一等星センセーション―日陰女子、イケメンアイドルになります!?―


じわりと布に溶ける体温。
そこに張り付く耳に響くゆったりとした胸の音。

シトラス系の爽やかな香りと、体にしっかりと回された腕。




――私は今、誰かに抱きしめられている。




「あー、これはこれは……」



頭の近くで、芯の通ったクリアな声。

一回聞いただけでも印象に残ってるこれは、“南”の声。



(つまり、私を抱きしめてるのは“南”……っ)




すべてを悟った瞬間、ぶわっと顔が熱くなる。



だって、男の子に抱きしめられるのなんて初めてだから。



「なるほどねぇ……」


男に抱きしめられて赤面する男なんて、おかしいでしょ……



でも赤くならずにいられない。本当は男じゃないもん。


だから、さりげなく“南”の胸に顔を埋めて隠す。



“南”は当然意識するはずもなく、ぎゅうっとその腕に力を込める。

薄っぺらい私の体に、細身の割にしっかりと筋肉のついた“南”の体がぴたりと密着して、熱い。

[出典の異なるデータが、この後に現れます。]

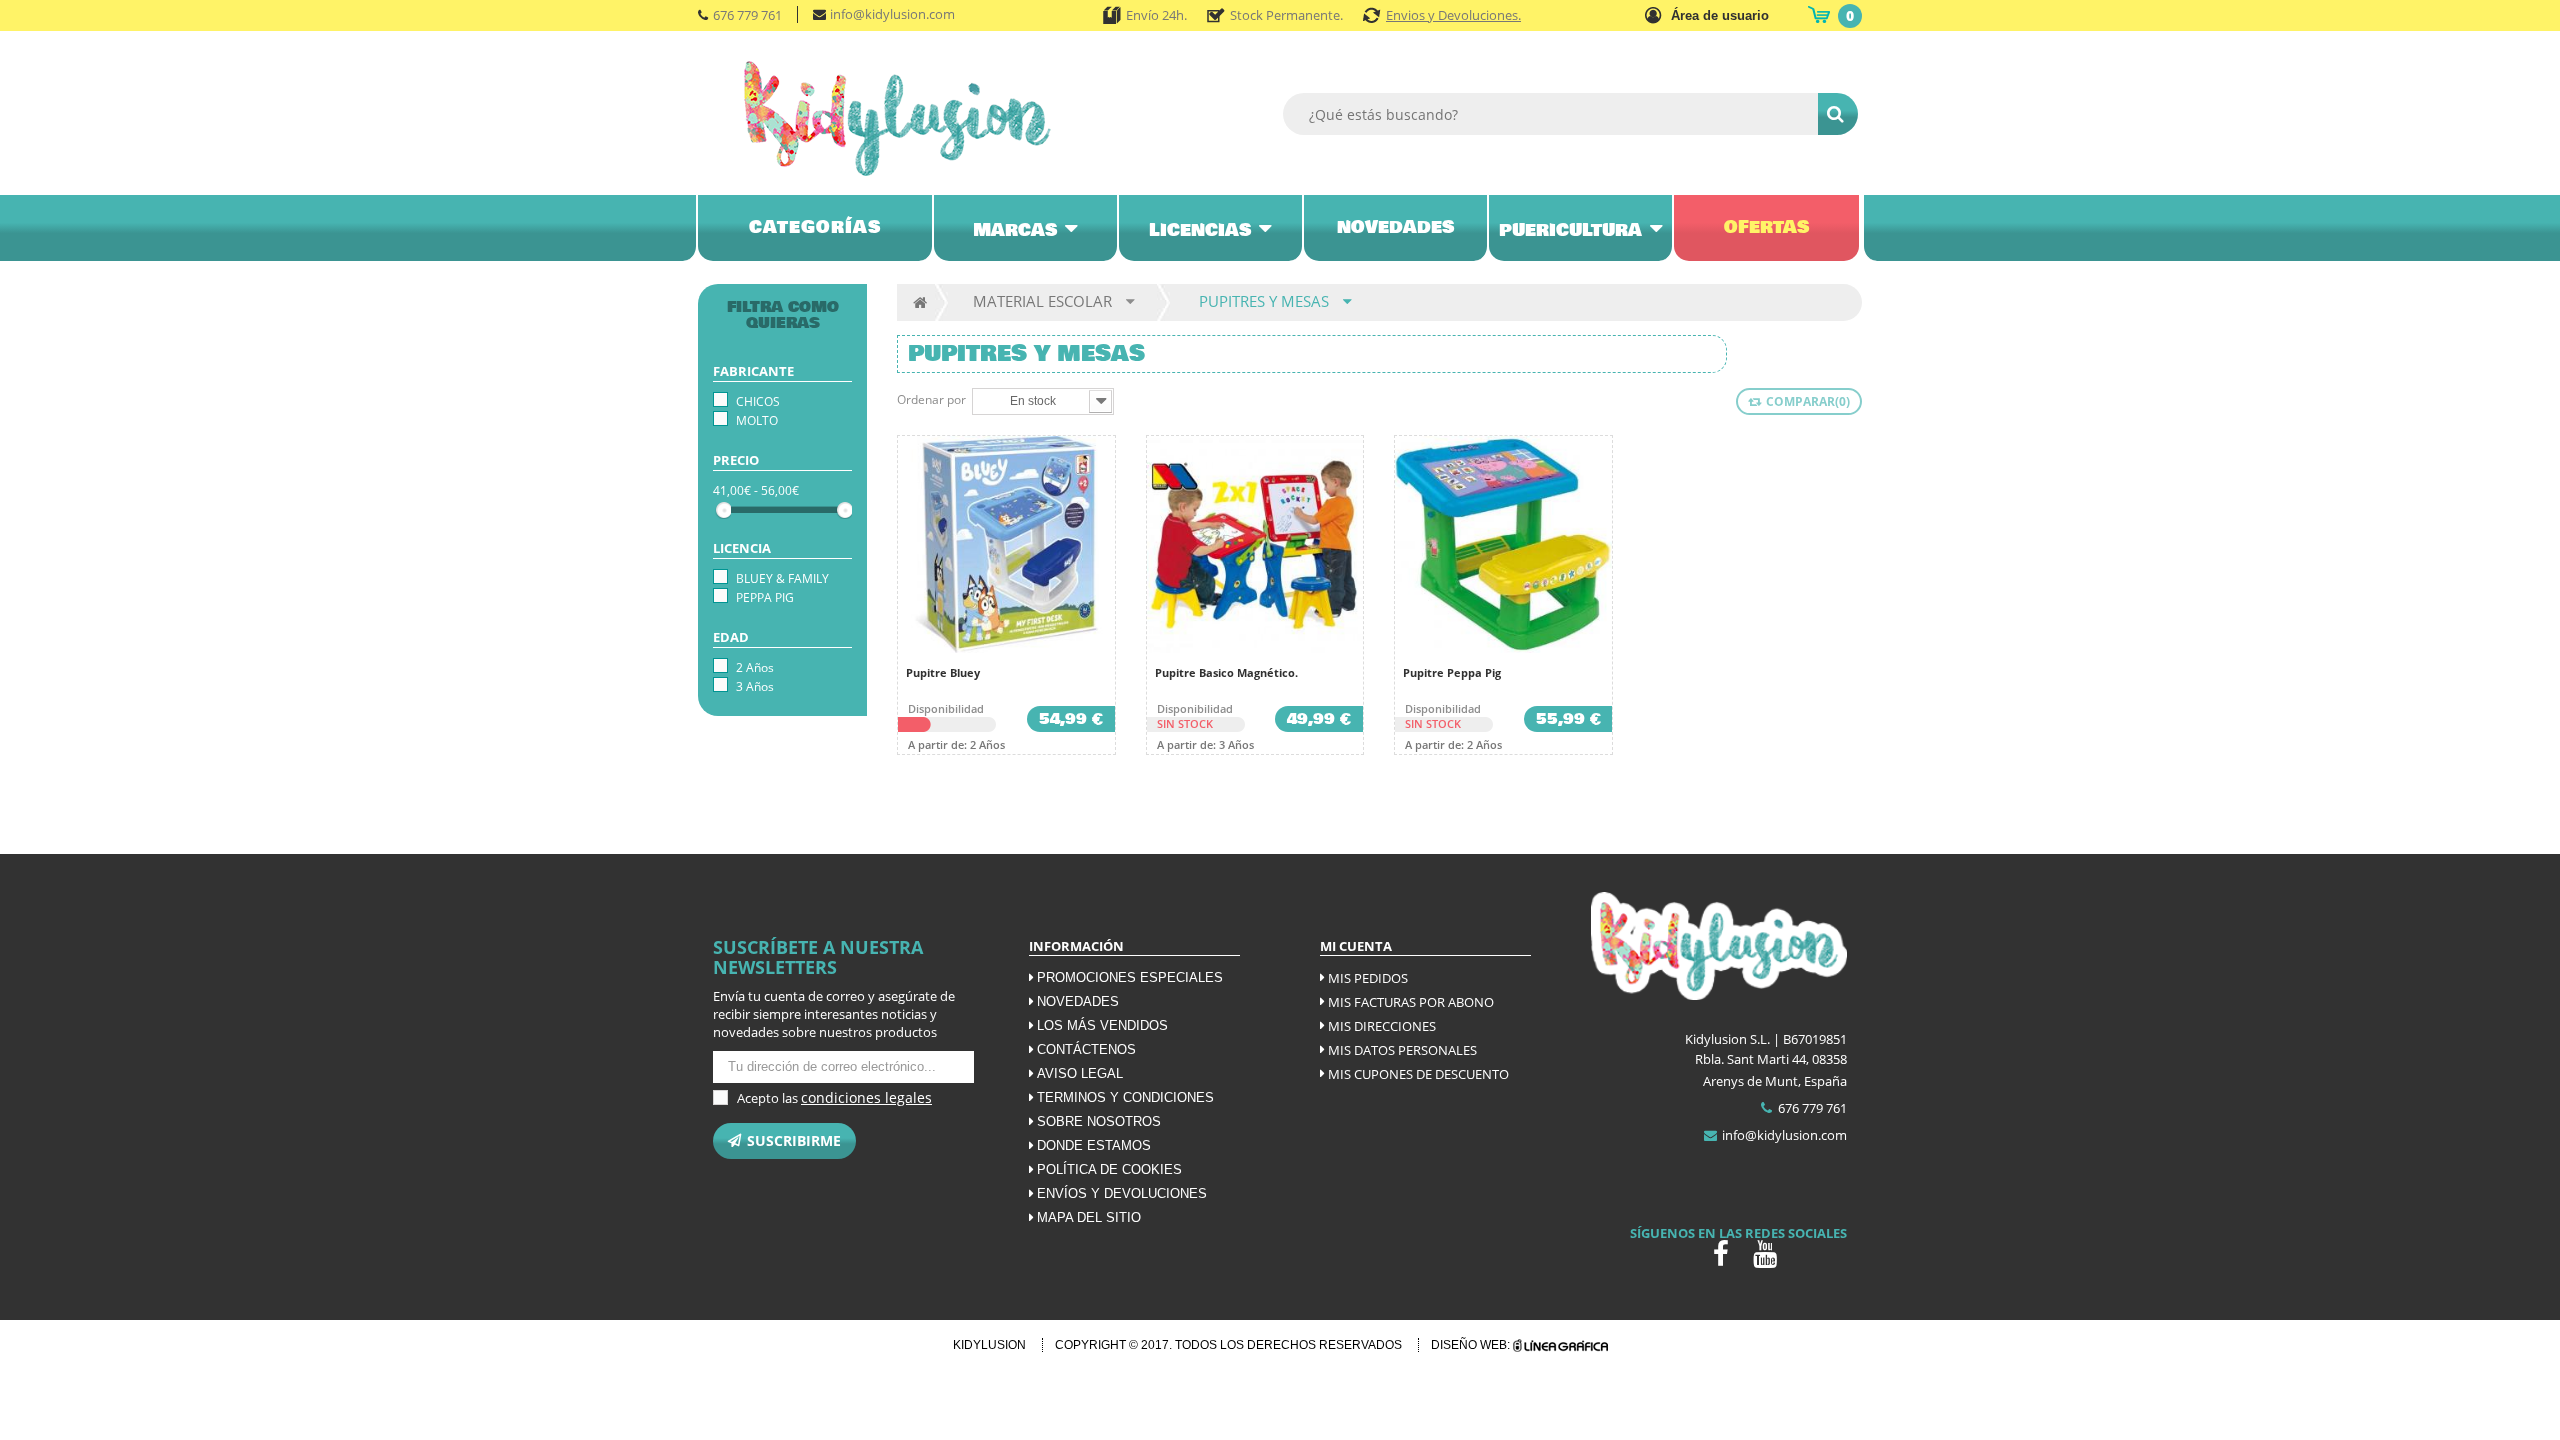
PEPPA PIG (765, 597)
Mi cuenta (1356, 946)
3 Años (755, 686)
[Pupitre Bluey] (1006, 544)
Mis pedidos (1368, 978)
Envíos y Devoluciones (1122, 1193)
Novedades (1078, 1001)
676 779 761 (747, 15)
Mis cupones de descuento (1418, 1074)
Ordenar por (931, 399)
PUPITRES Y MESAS (1264, 301)
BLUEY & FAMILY (782, 578)
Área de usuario (1720, 15)
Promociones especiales (1130, 977)
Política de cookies (1109, 1169)
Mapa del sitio (1089, 1217)
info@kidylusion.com (892, 14)
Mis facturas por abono (1411, 1002)
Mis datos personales (1402, 1050)
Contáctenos (1086, 1049)
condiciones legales (866, 1097)
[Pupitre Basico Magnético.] (1255, 544)
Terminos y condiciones (1125, 1097)
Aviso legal (1080, 1073)
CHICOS (758, 401)
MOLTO (757, 420)
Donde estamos (1094, 1145)
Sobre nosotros (1099, 1121)
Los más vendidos (1102, 1025)
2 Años (755, 667)
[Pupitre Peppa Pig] (1503, 544)
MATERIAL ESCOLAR (1042, 301)
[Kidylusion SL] (925, 118)
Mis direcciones (1382, 1026)
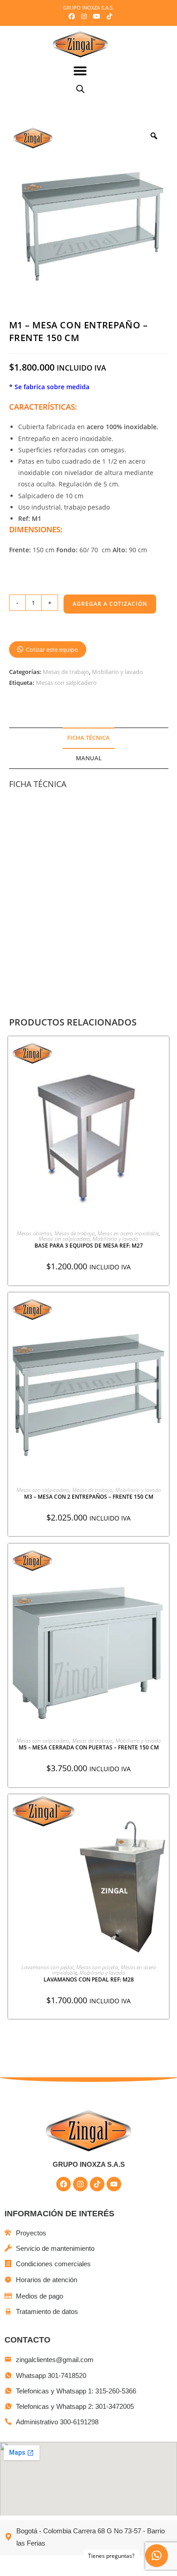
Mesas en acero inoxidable (128, 1233)
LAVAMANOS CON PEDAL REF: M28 (89, 1979)
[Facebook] (63, 2184)
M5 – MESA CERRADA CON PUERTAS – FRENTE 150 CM (89, 1747)
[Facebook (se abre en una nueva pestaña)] (71, 16)
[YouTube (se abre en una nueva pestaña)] (96, 16)
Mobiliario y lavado (117, 672)
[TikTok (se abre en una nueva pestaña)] (107, 16)
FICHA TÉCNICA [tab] (88, 738)
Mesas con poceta (97, 1967)
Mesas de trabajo (66, 672)
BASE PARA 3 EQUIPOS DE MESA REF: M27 (88, 1245)
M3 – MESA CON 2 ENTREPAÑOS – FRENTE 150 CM (88, 1497)
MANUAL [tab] (89, 758)
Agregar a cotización (110, 604)
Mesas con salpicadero (66, 683)
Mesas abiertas (34, 1233)
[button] (80, 70)
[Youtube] (114, 2184)
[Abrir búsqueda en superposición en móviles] (80, 89)
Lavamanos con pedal (47, 1967)
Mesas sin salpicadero (64, 1239)
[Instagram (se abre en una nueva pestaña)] (84, 16)
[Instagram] (80, 2184)
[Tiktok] (97, 2184)
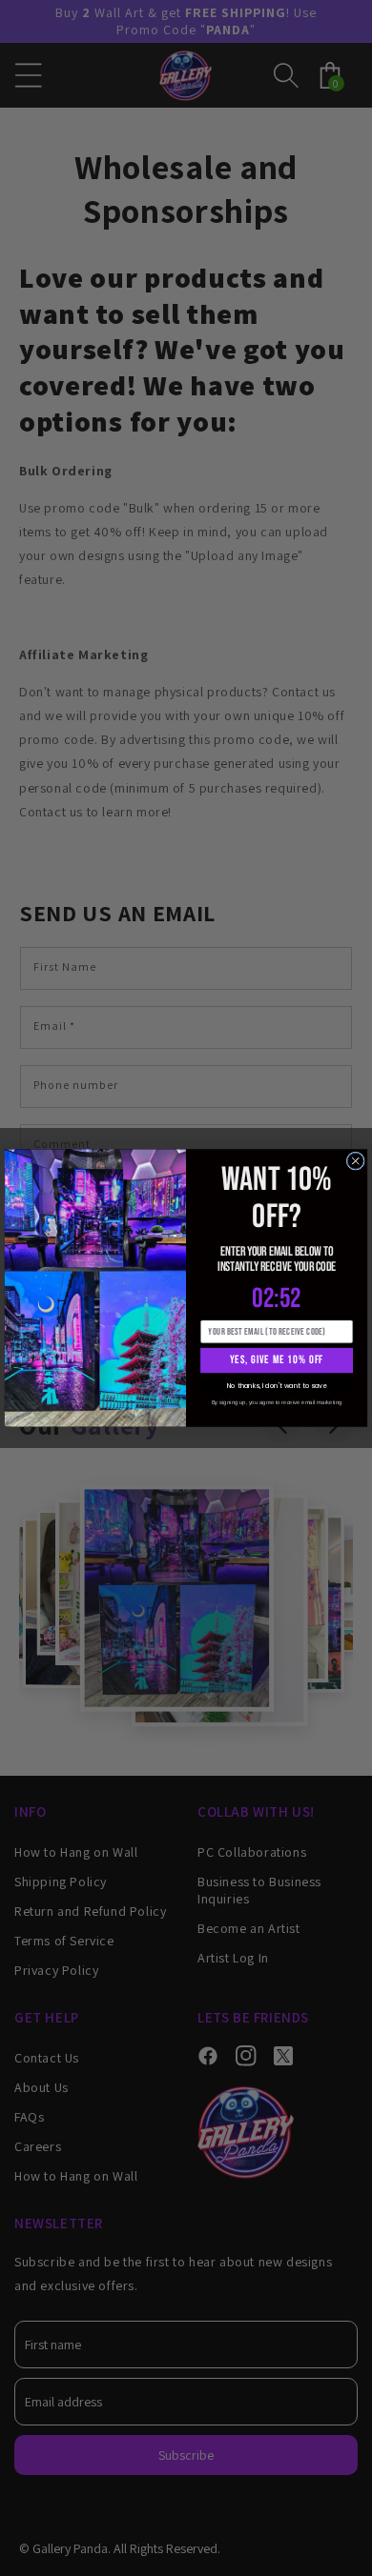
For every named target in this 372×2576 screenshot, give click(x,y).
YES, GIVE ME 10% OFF (276, 1360)
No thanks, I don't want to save (276, 1386)
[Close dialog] (355, 1161)
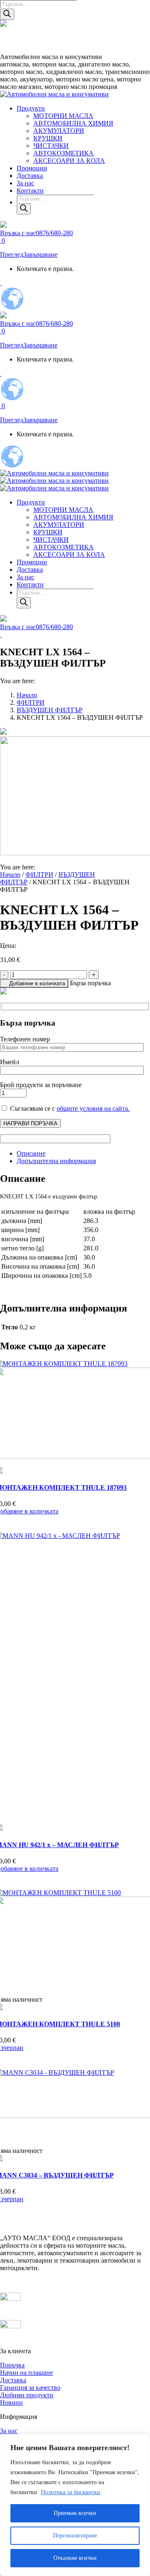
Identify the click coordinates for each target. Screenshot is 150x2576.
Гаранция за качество (30, 2387)
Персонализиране (75, 2535)
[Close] (141, 2441)
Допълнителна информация (56, 1160)
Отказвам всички (75, 2558)
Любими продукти (26, 2395)
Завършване (40, 254)
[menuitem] (31, 108)
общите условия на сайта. (93, 1108)
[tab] (83, 1153)
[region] (75, 2505)
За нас (9, 2430)
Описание (31, 1153)
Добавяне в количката (37, 983)
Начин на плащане (26, 2372)
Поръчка (12, 2365)
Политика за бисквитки (70, 2492)
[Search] (7, 14)
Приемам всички (75, 2513)
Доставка (13, 2380)
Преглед (11, 254)
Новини (11, 2402)
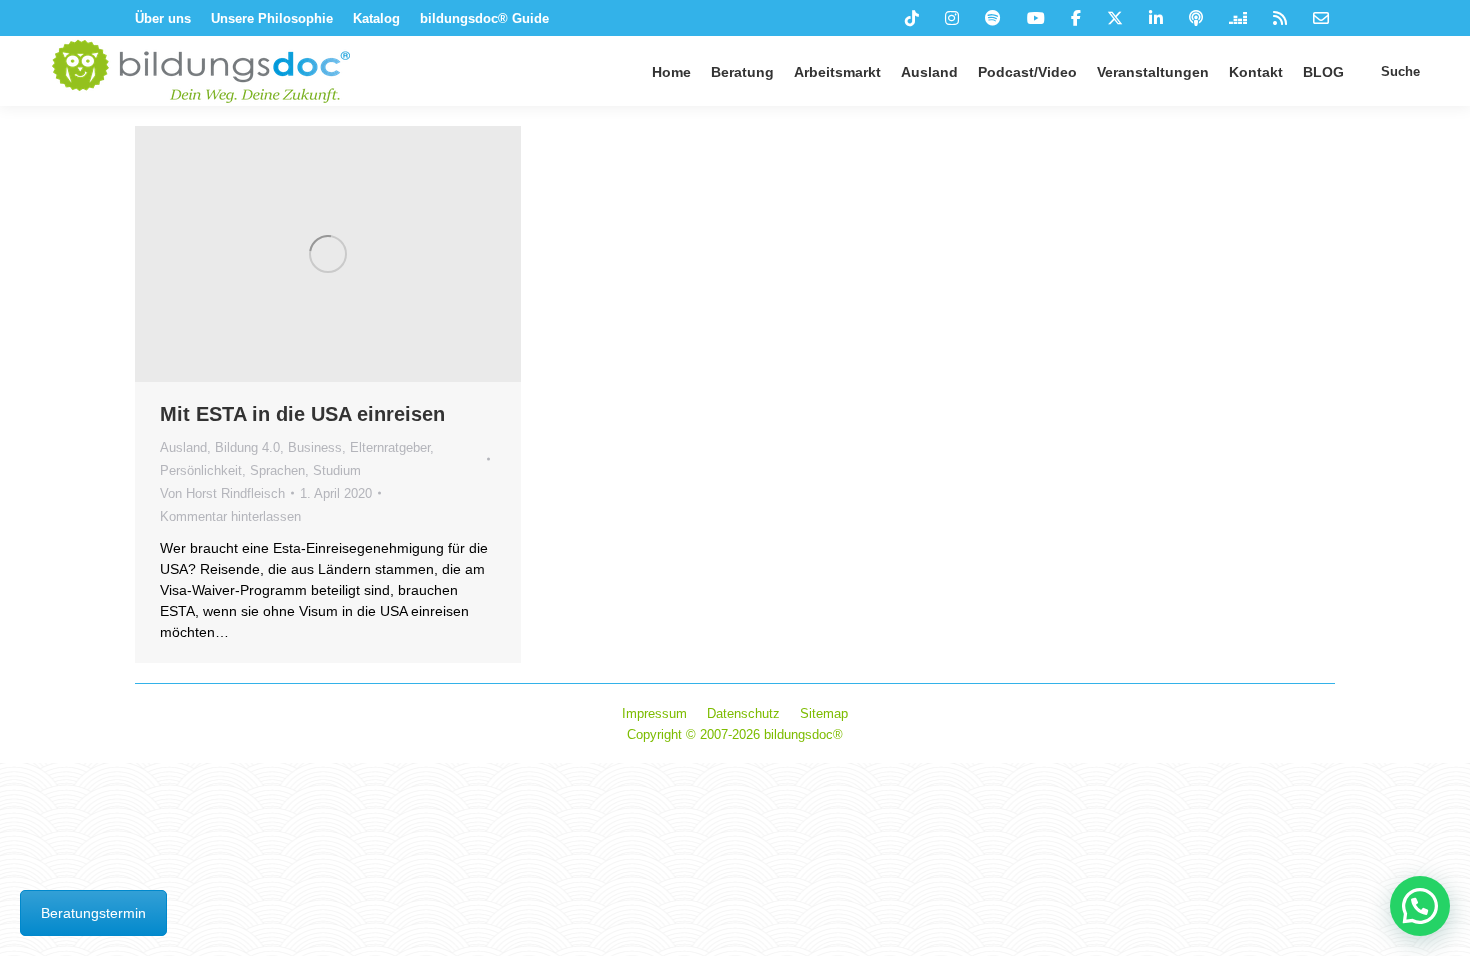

小さく肩が跳ねて、誤魔化すために身を固くして縮こまる。


(いつまで続くの?これ……!)


“蓮”のワクワクした目と、“昊”無機質な目、“ユウキ”のドン引きしてる目が私達を凝視してる。


自分より高めの体温にくらくらしてきた。


そう思った時、ふわっと肩を押されてようやく体が離れていった。